You know it isn't easy to wake up everyday and do things normal people do. It is not easy to smile. It basically isn't easy to live. But, you have to.
Life is not all roses and rainbows. Unfortunately, it is filled with briars and hurricanes. Lets be honest. Life can be going so great and then, a curveball hits you from out of nowhere. It can be so overwhelming.
Life is not meant to always be easy. There are days that you just want to give up but, you realize who is watching.
Sometimes it seems that life constantly knocks you down and all you really want is what you call a break. I sometimes want to remind God that no, I am not as strong as you make me out to be. I cannot take anything else bad. I absolutely cannot. If I have to overcome one more obstacle, I am done.
But, you go on. Because life does. But, that does not mean you do not have the guilt that is associated with living. I mean why should we still get to live when our children can't. Why should I be happy that your child has a birthday when one of mine is forever 15. Why should I be happy when your child achieves something great because mine cannot. But you know why I celebrate those other birthdays and accomplishments, Lezlie would want me too. She would be so mad if I just sat and cried and groveled. She would be shaking her head thinking how silly I am for acting like, well, a child.
I can name countless times I wanted to give up. I can also know countless times I did not.

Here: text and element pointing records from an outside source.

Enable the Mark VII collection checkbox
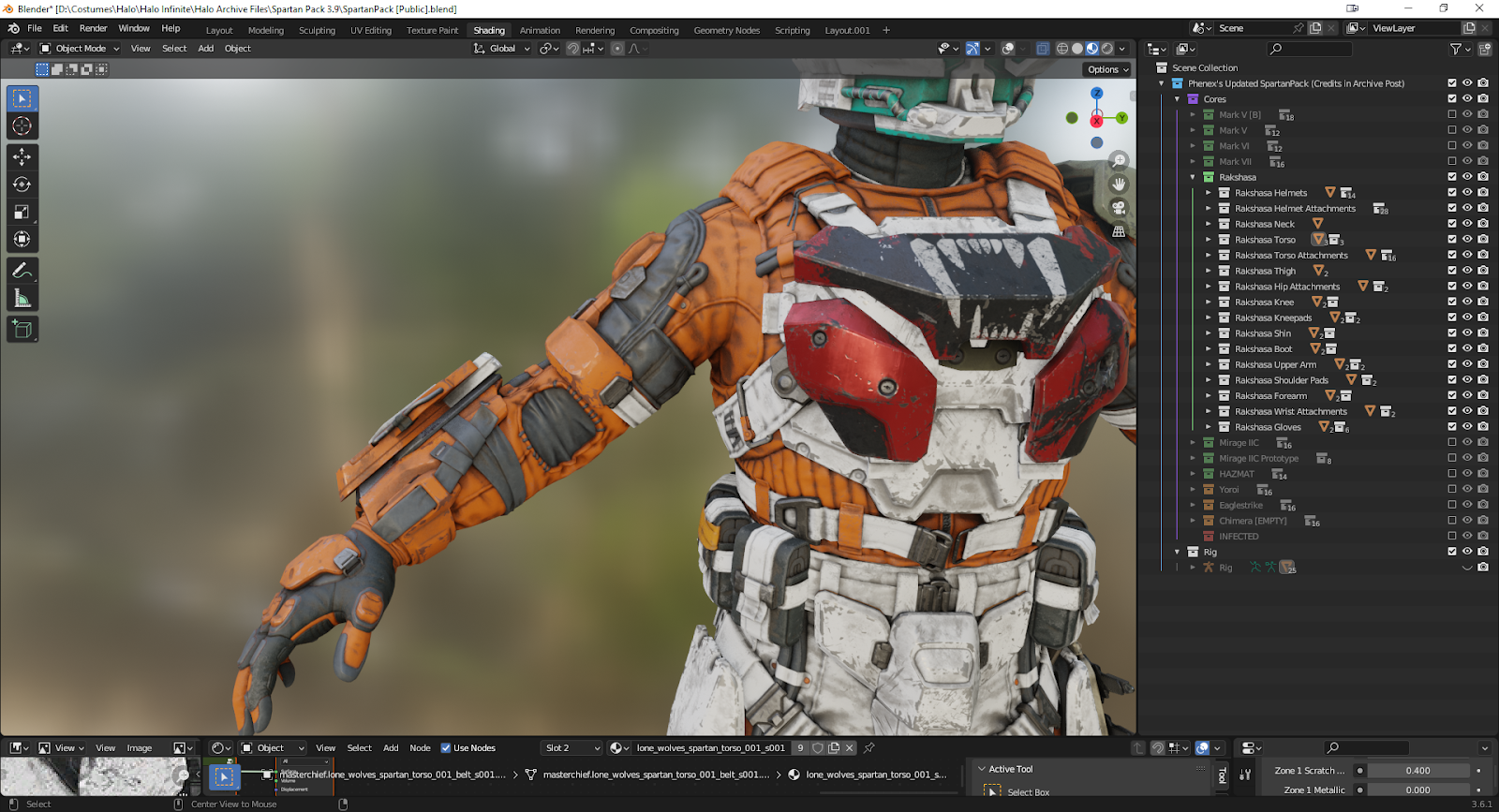This screenshot has width=1499, height=812. 1452,161
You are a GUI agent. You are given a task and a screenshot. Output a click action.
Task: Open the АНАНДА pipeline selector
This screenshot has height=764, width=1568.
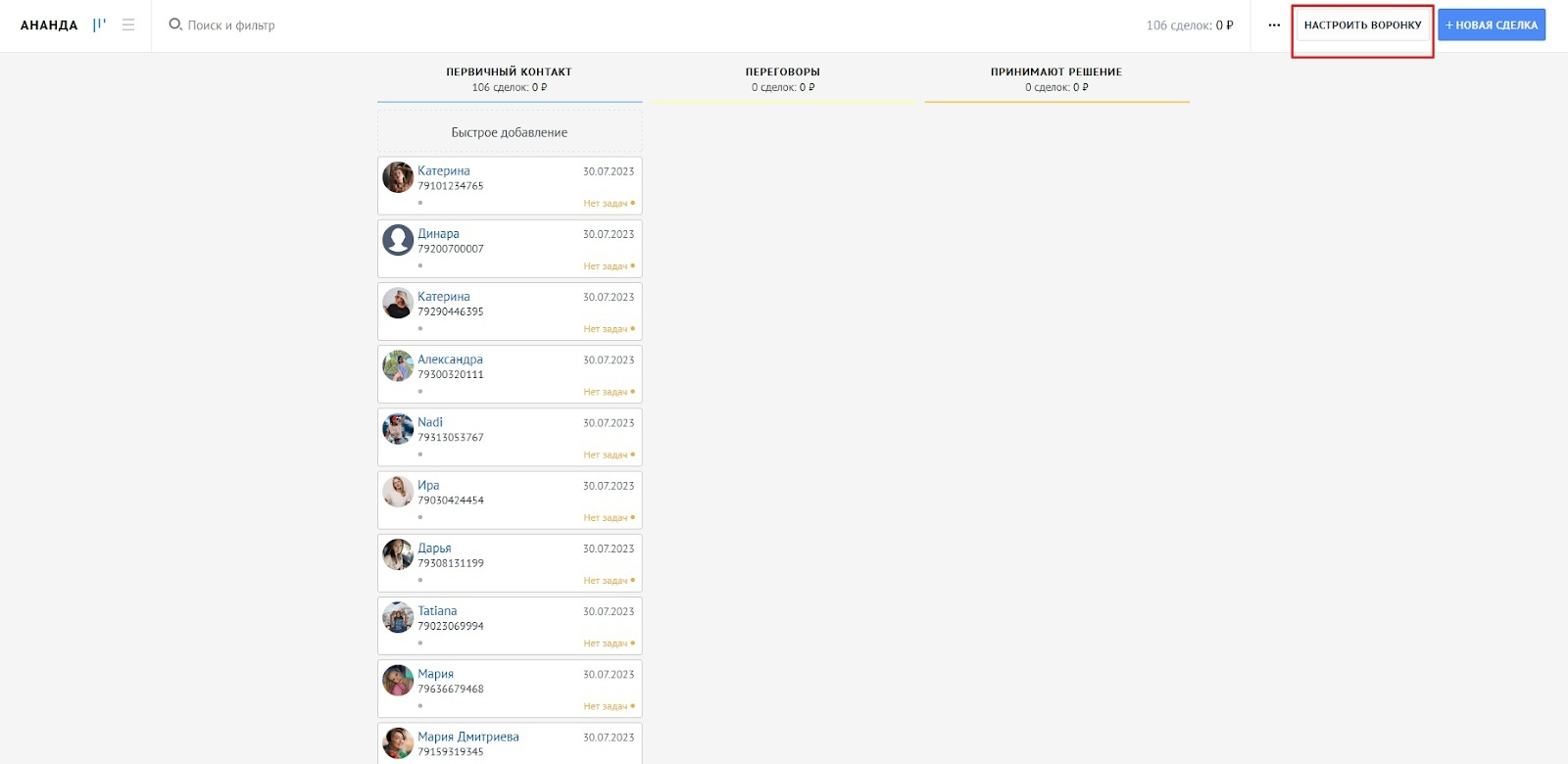[x=49, y=25]
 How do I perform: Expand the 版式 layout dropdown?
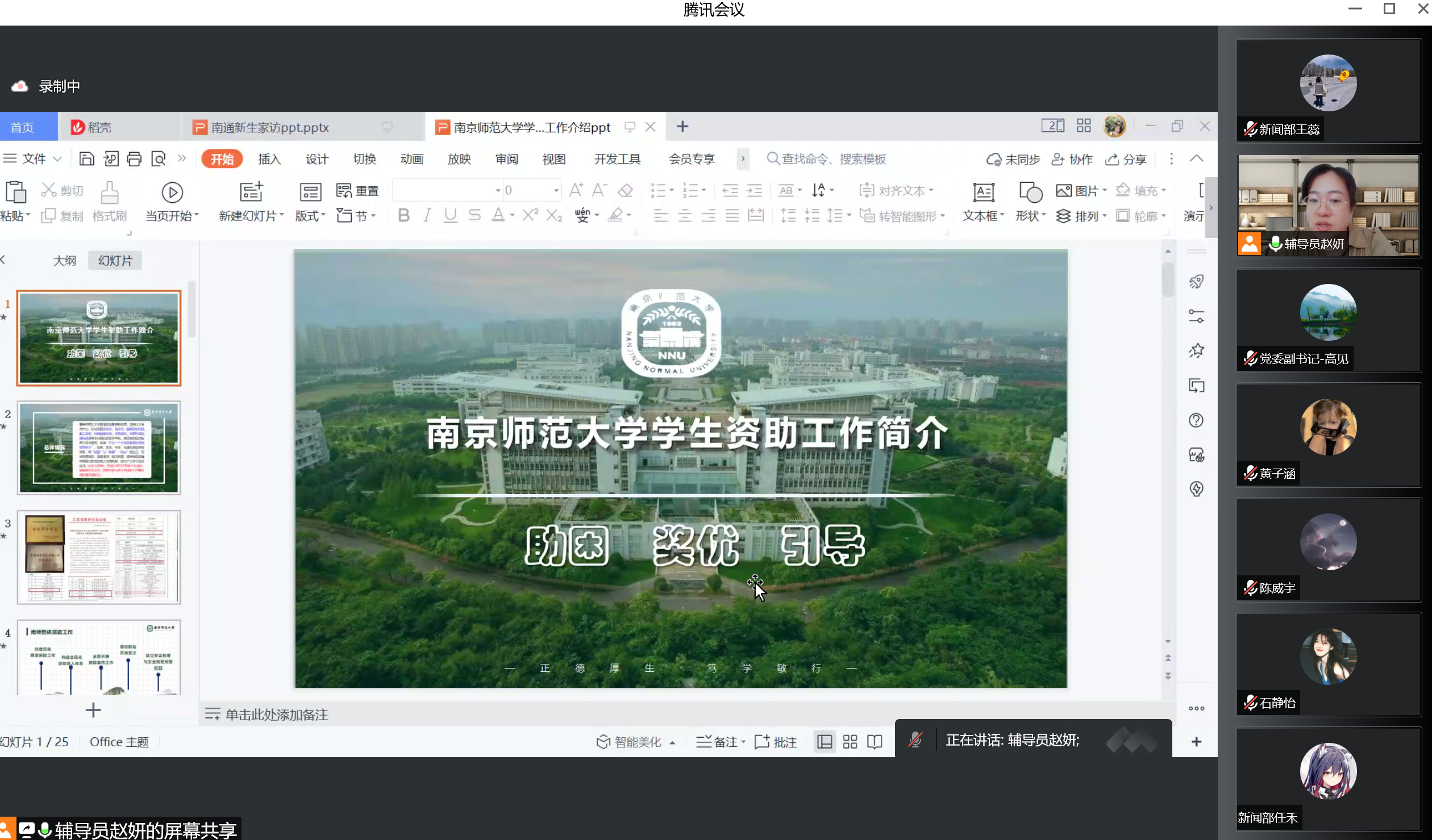pyautogui.click(x=310, y=216)
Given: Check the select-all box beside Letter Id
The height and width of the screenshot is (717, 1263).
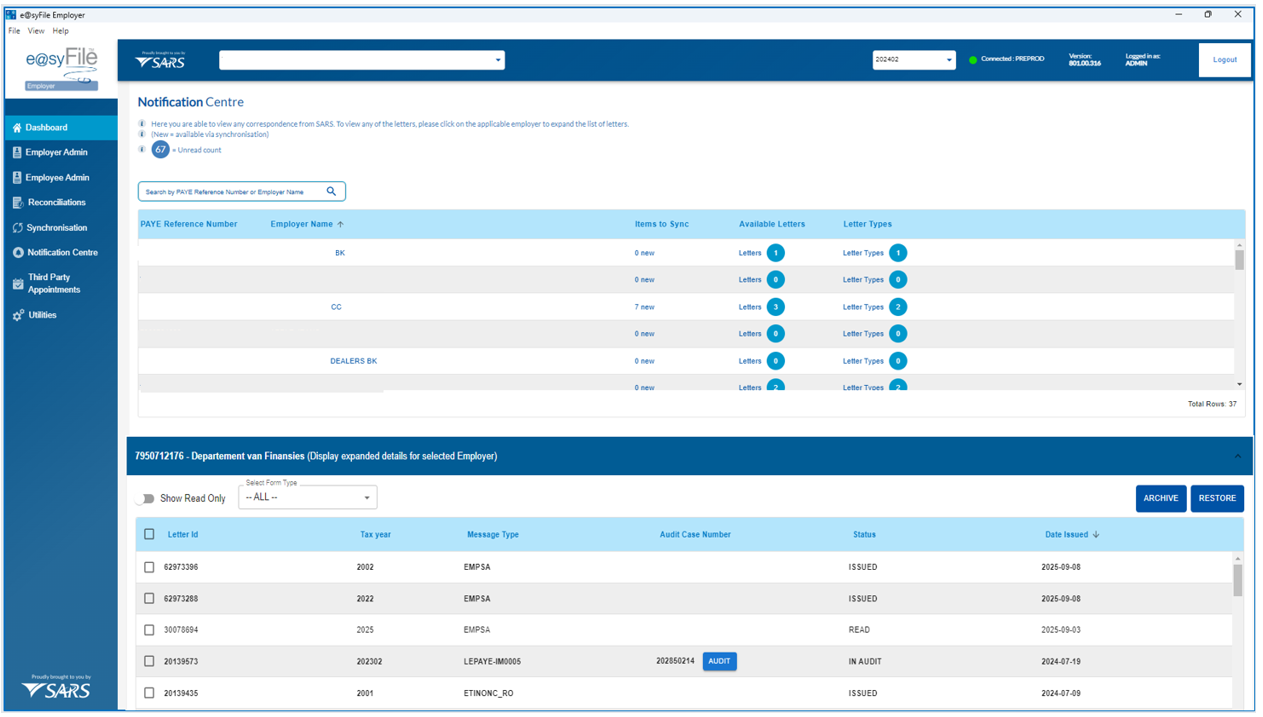Looking at the screenshot, I should pyautogui.click(x=149, y=534).
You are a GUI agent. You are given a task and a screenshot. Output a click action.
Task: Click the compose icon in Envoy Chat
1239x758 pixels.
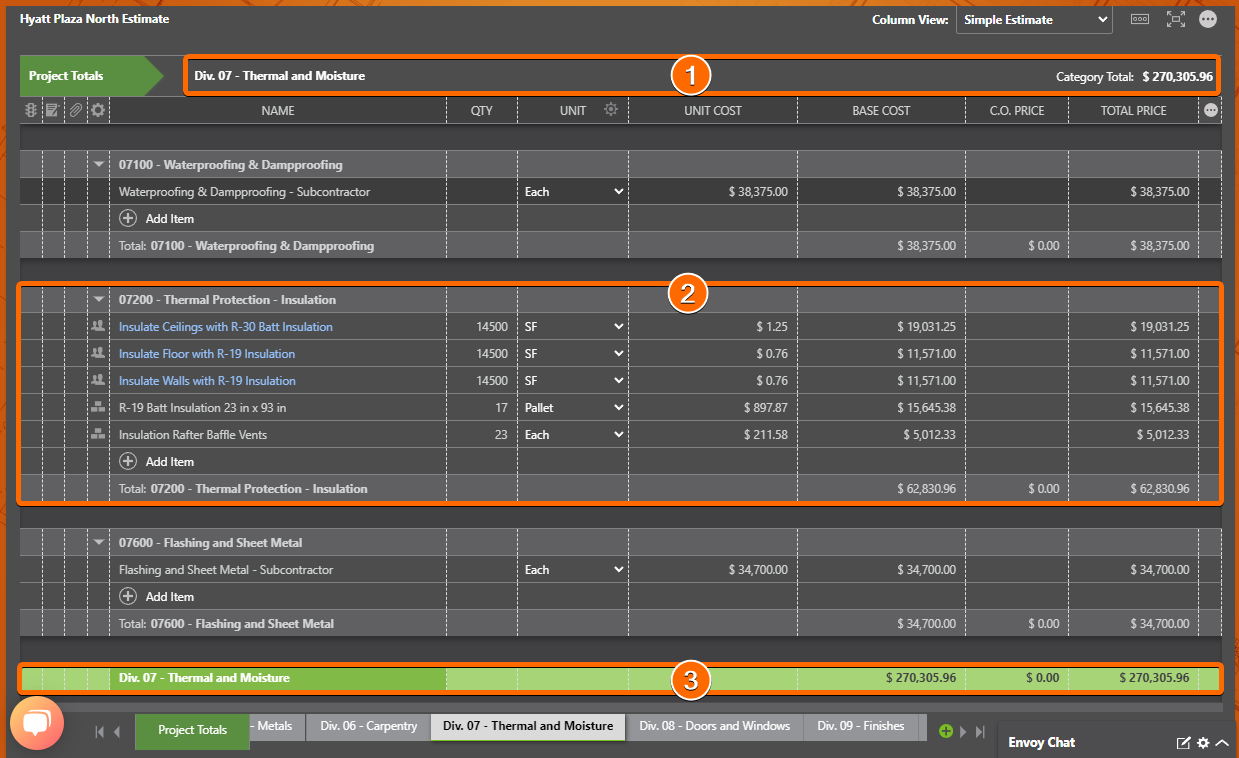(1183, 742)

Yes, life is hard but life can be easy. Life can be happy. Life can be roses and rainbows, you just have to remember every now and then it may get briar or hurricane tough, but you can do it. I know I can and I know that my faith is helping me but, so is my Lezlie.
Just live. I promise you that when you get to the end of your ability to live, Heaven is waiting. I know my Lezlie is too.
Joel 2:25 "Go can restore what is broken and change it into something amazing. All you need is faith."